Além disso, diz o jurista, “apesar de aos magistrados judiciais ser ‘vedada a prática de atividades político-partidárias de caráter público’, como o determina o art. 6.º-A do Estatuto dos Magistrados Judiciais, a expressão de uma opinião política, ainda que numa cerimónia pública, não parece enquadrar-se no conceito de atividade político-partidária”.

Mas o advogado diz que, “ainda que se possa considerar inconvenientes as declarações proferidas pelo presidente do STJ, produzidas numa cerimónia pública, que podem constituir uma tentativa de pressão sobre os partidos com assento parlamentar para que aprovem (ou permitam que seja aprovada) a lei do Orçamento de Estado em preparação pelo Governo, não são as mesmas adequadas à subversão do principio da separação de poderes, sob o ponto de vista estritamente jurídico”.

Apenas adverti quais seriam as consequências de mais uma dissolução do Parlamento para os tribunais, mais concretamente para o Supremo Tribunal de Justiça, no cumprimento de um dever de cooperação institucional”.

João Cura Mariano

Presidente do Supremo Tribunal de Justiça

João Cura Mariano salientou a pressão existente sobre o STJ relativamente à renovação constante do quadro de magistrados, ao equivaler a permanência nesta instância “ao tempo de vida de uma libelinha” ou a “um guichet de uma qualquer repartição pública”, no qual os juízes apresentam o pedido de jubilação pouco depois de chegarem. Nesse sentido, anunciou que já enviou ao Governo uma proposta de alteração com vista ao “urgente rejuvenescimento”.

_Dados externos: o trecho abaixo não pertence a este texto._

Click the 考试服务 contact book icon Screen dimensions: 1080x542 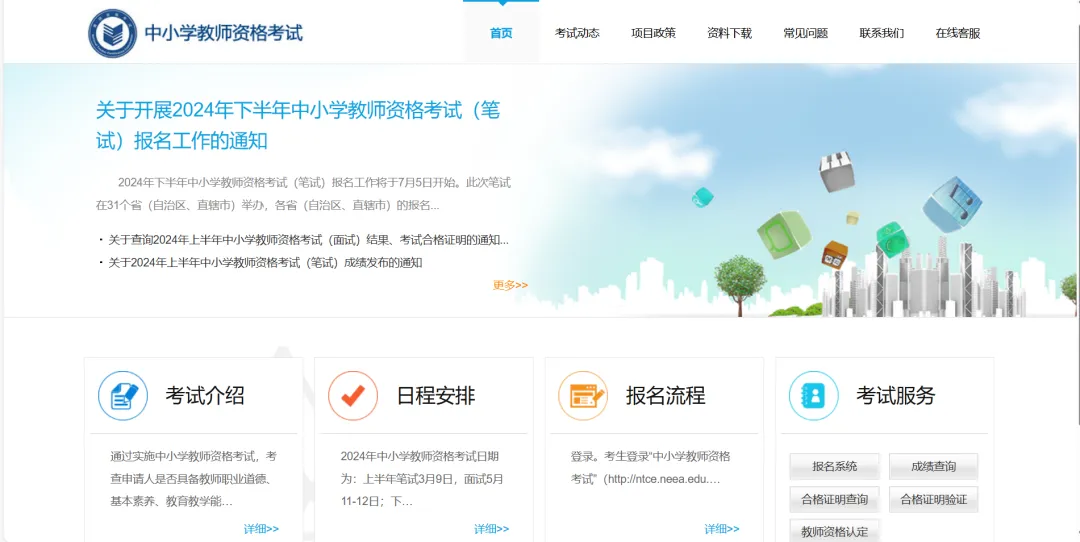coord(813,395)
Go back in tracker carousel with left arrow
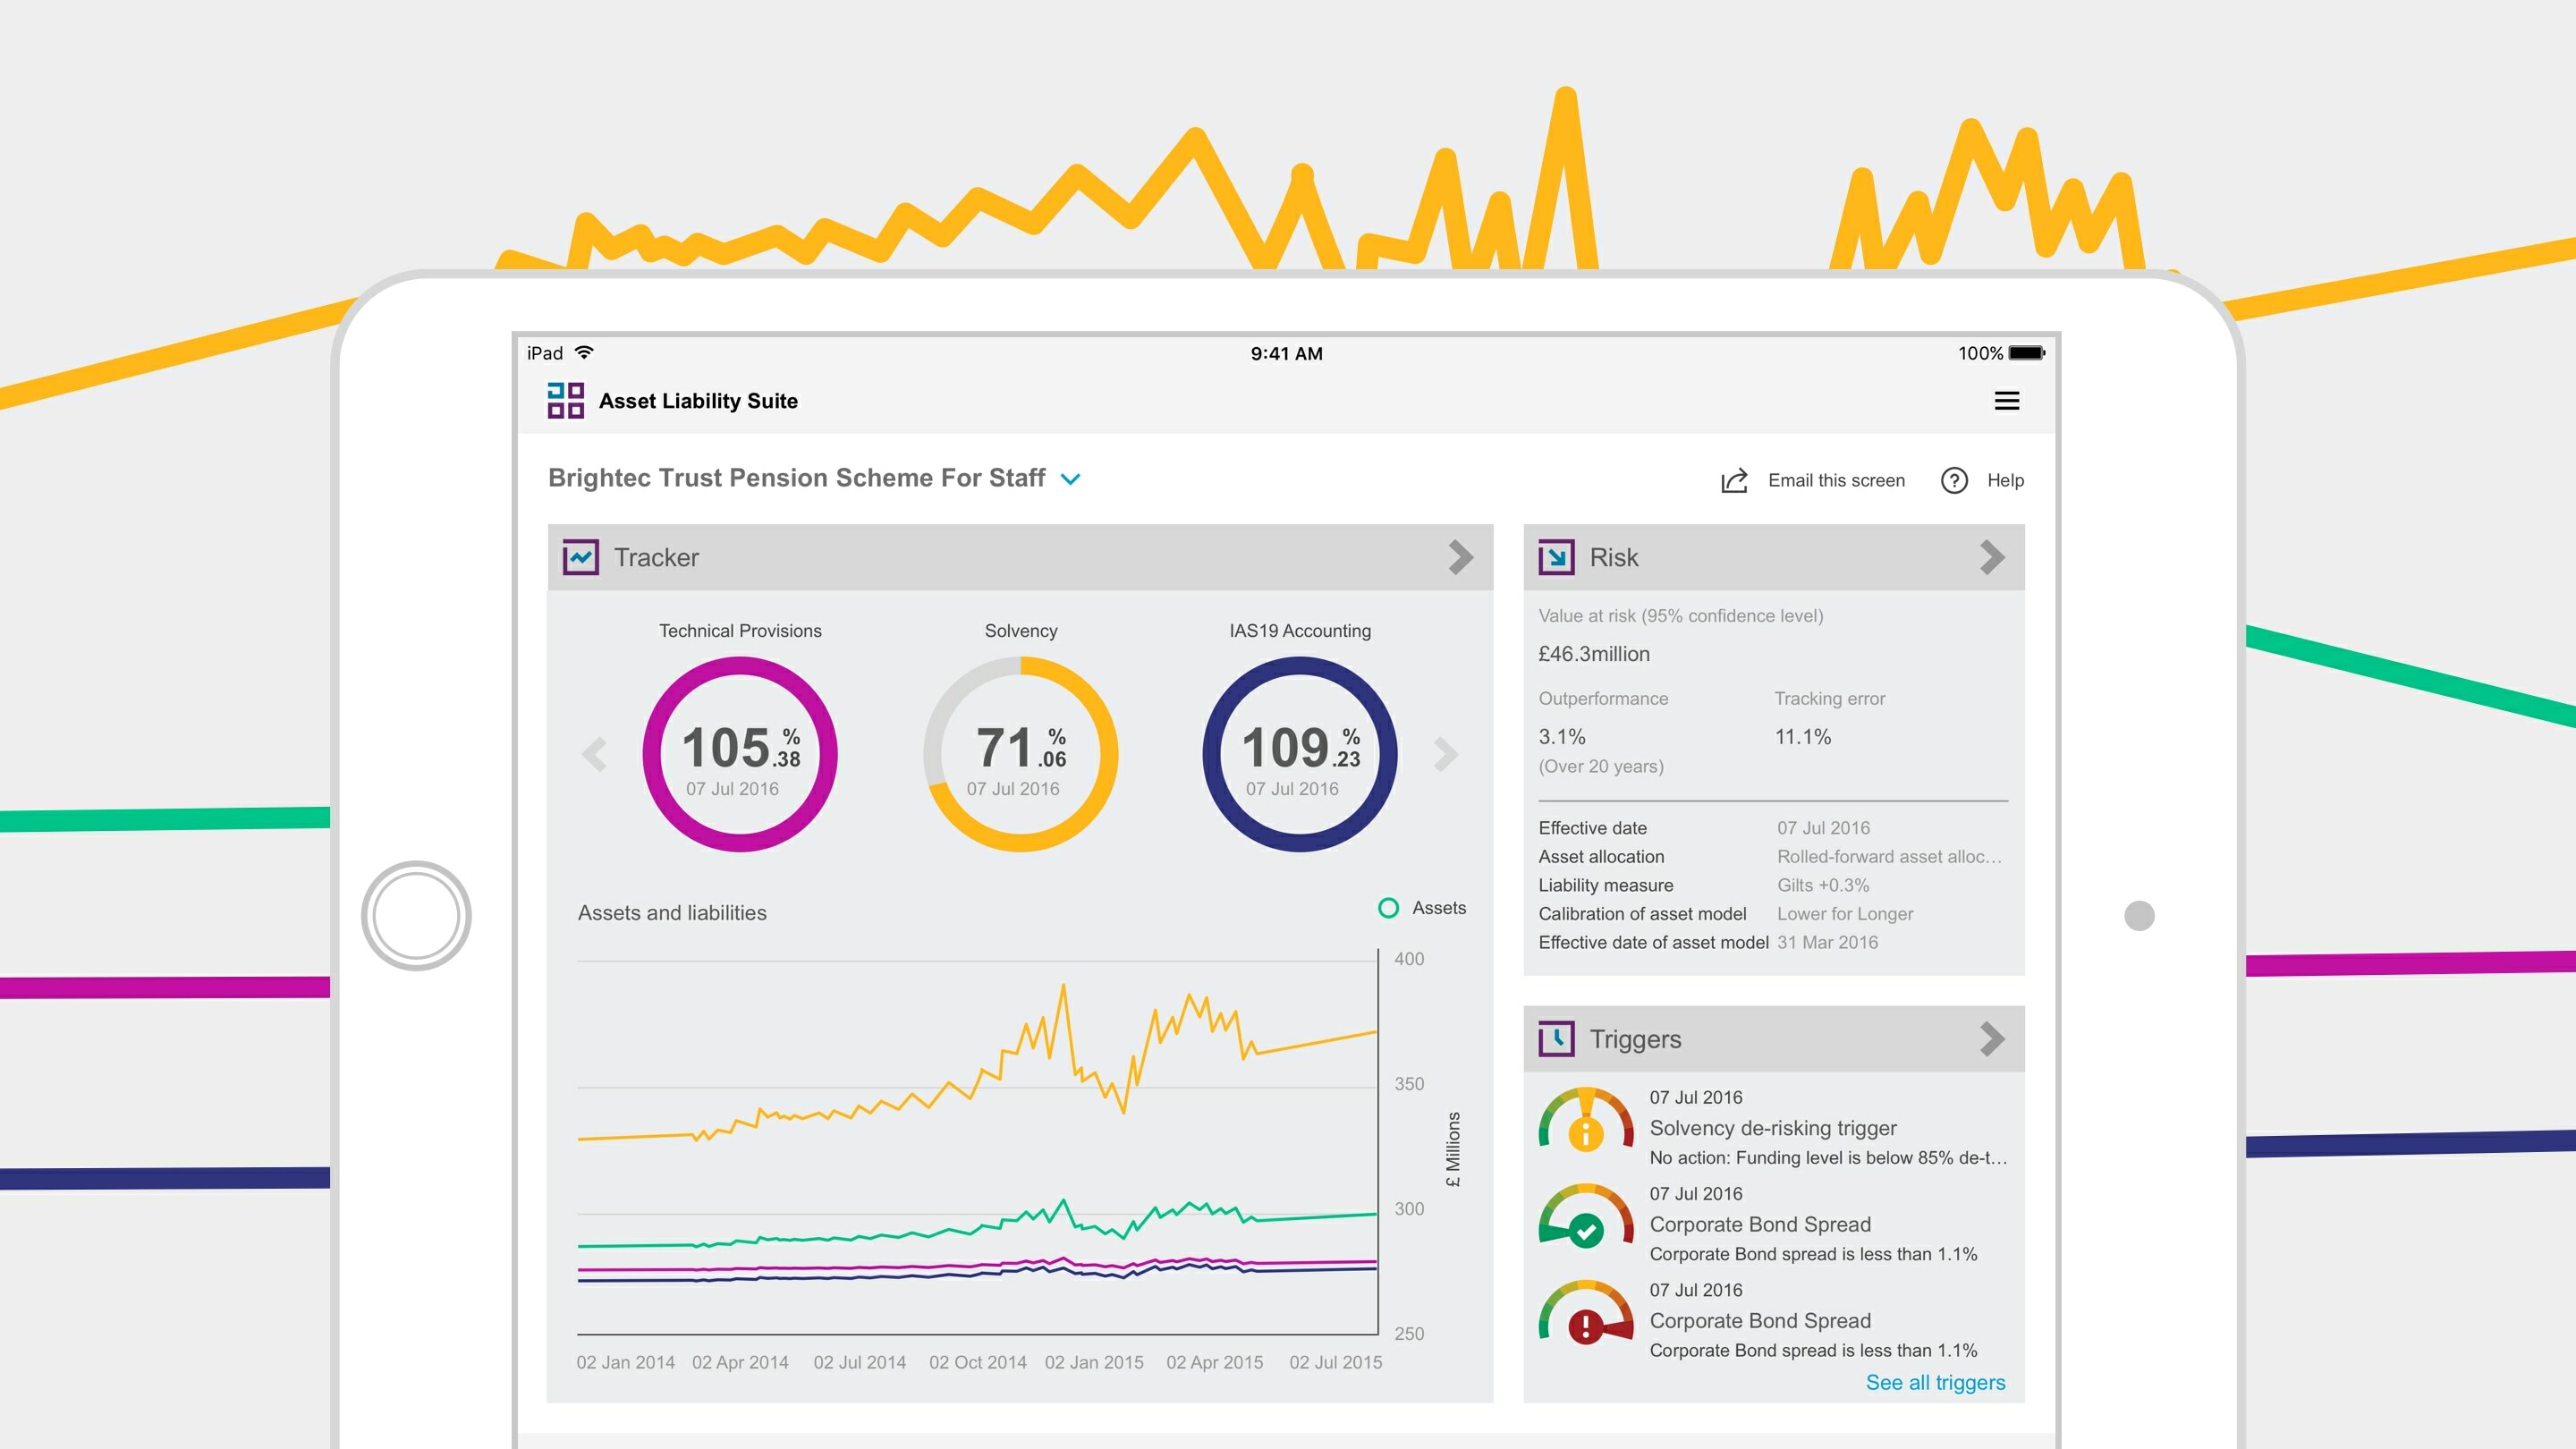2576x1449 pixels. 595,755
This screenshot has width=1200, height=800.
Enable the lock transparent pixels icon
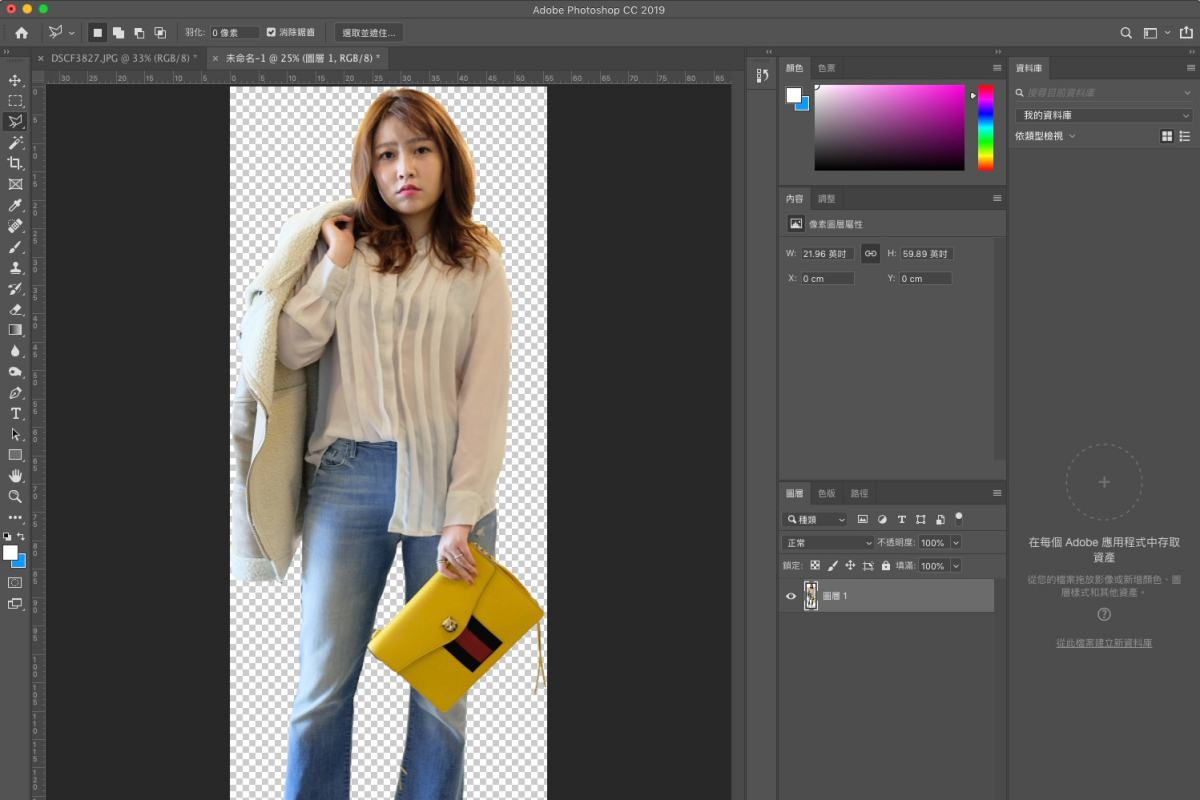pos(816,565)
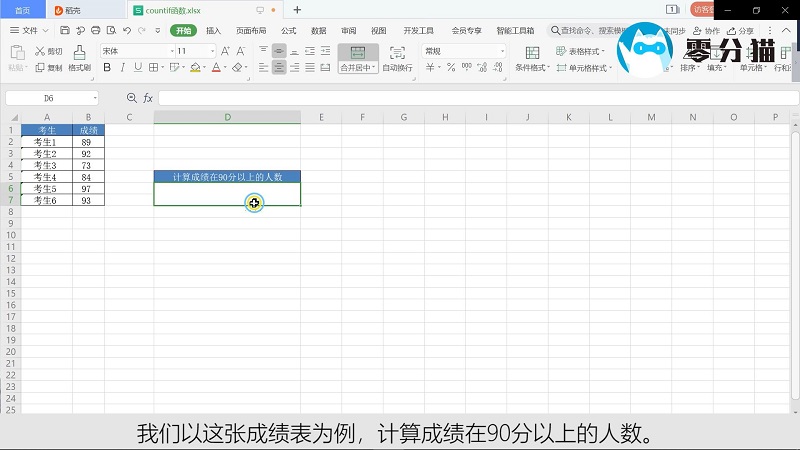Toggle Bold formatting
This screenshot has width=800, height=450.
107,68
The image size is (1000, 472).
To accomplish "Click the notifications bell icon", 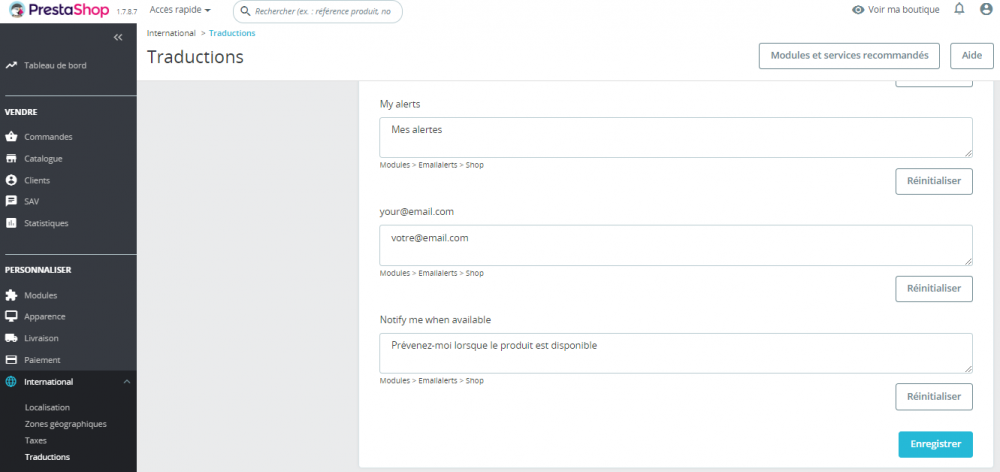I will coord(960,9).
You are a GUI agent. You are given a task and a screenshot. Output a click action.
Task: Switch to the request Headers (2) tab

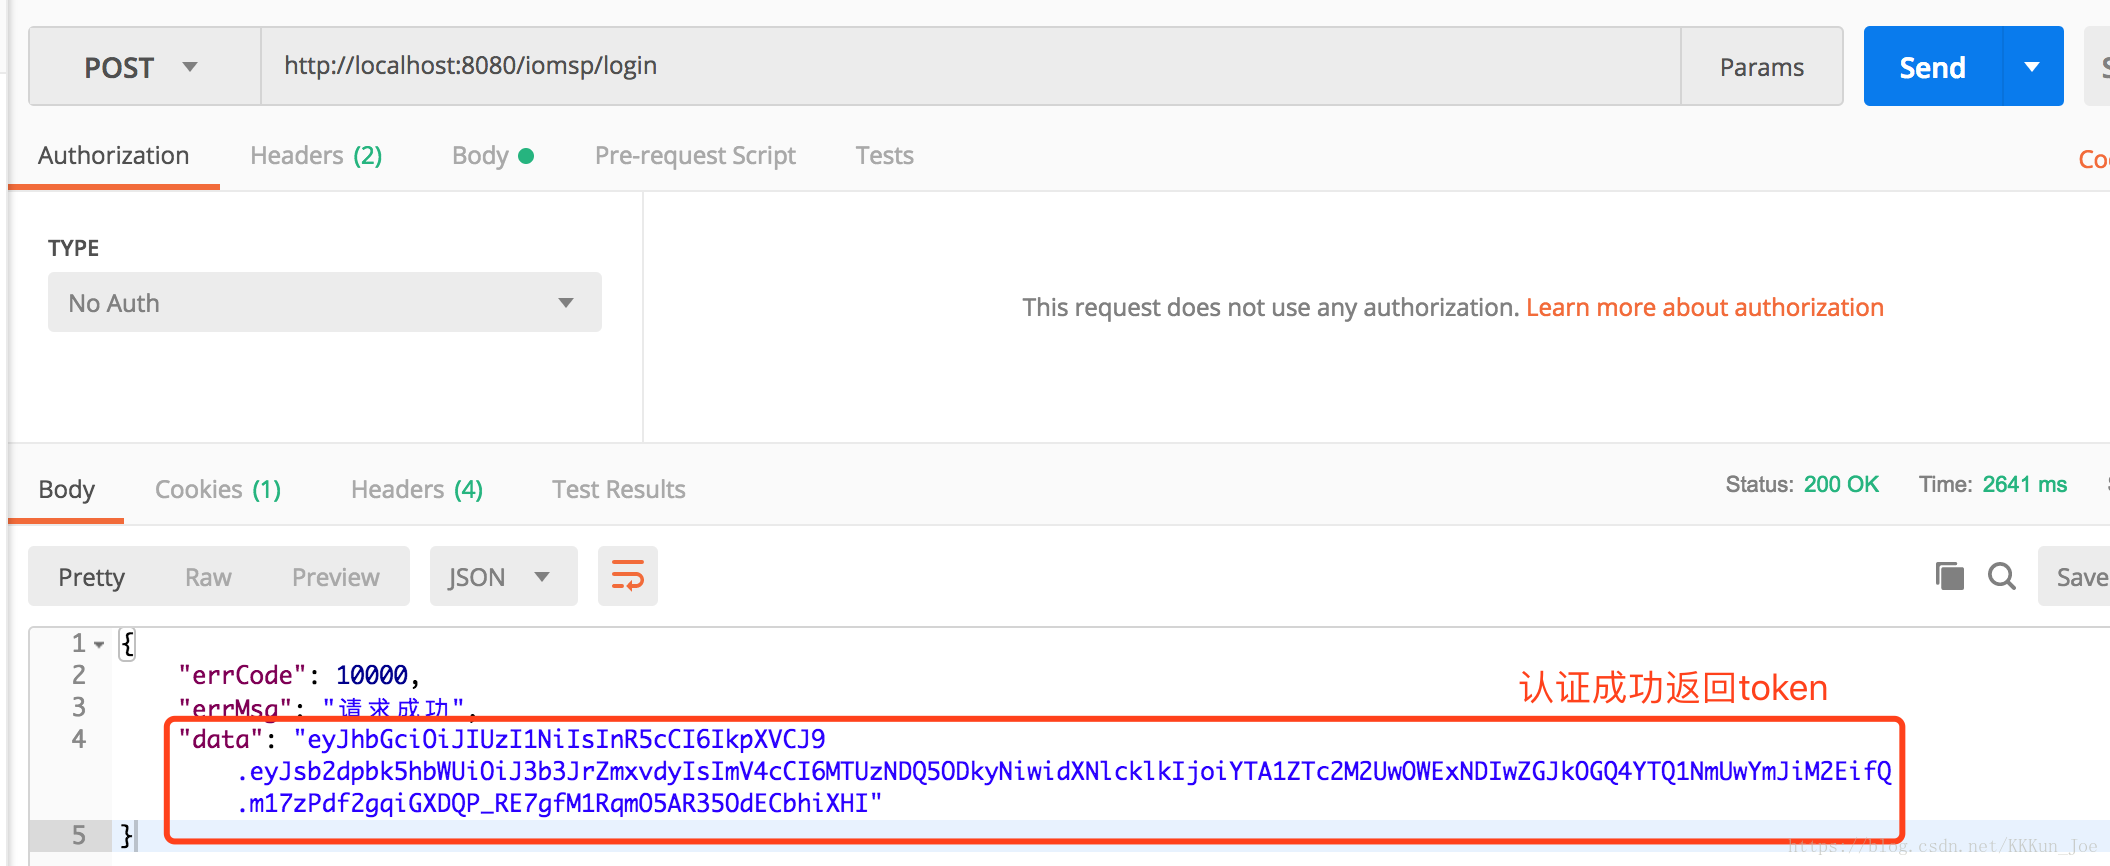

“Só poderá ser alcançado com uma urgente alteração legislativa às regras de acesso ao Supremo Tribunal de Justiça que constam do Estatuto dos Magistrados Judiciais e, por isso, exigem a intervenção da Assembleia da República. Já foi entregue ao Governo um projeto que, através de um alargamento considerável do leque de concorrentes, permita que juízes das Relações com idades mais baixas possam ingressar nos quadros do Supremo”, frisou.

Cura Mariano disse que esta “situação de emergência” afeta a qualidade da jurisprudência e que o Governo encara a proposta de alteração “como uma prioridade urgente”, convertendo em breve numa proposta de lei a apresentar no Parlamento.

O juiz conselheiro João Cura Mariano foi eleito em maio presidente do STJ. O novo presidente do STJ — quarta figura do Estado — foi juiz do Tribunal Constitucional entre 2007 e 2016, passou pelos tribunais da Relação de Coimbra e do Porto e integrou ainda o Conselho Consultivo da Procuradoria-Geral da República. Formou-se em Direito na Universidade de Coimbra e iniciou funções na magistratura judicial em 1986.

Cura Mariano, de 66 anos, sucede na presidência do STJ a Henrique Araújo, que deixa o cargo por ter atingido o limite de idade para a função: 70 anos. Como o mandato de presidente do STJ é de cinco anos, o juiz conselheiro agora eleito também não poderá cumprir o seu mandato até ao fim.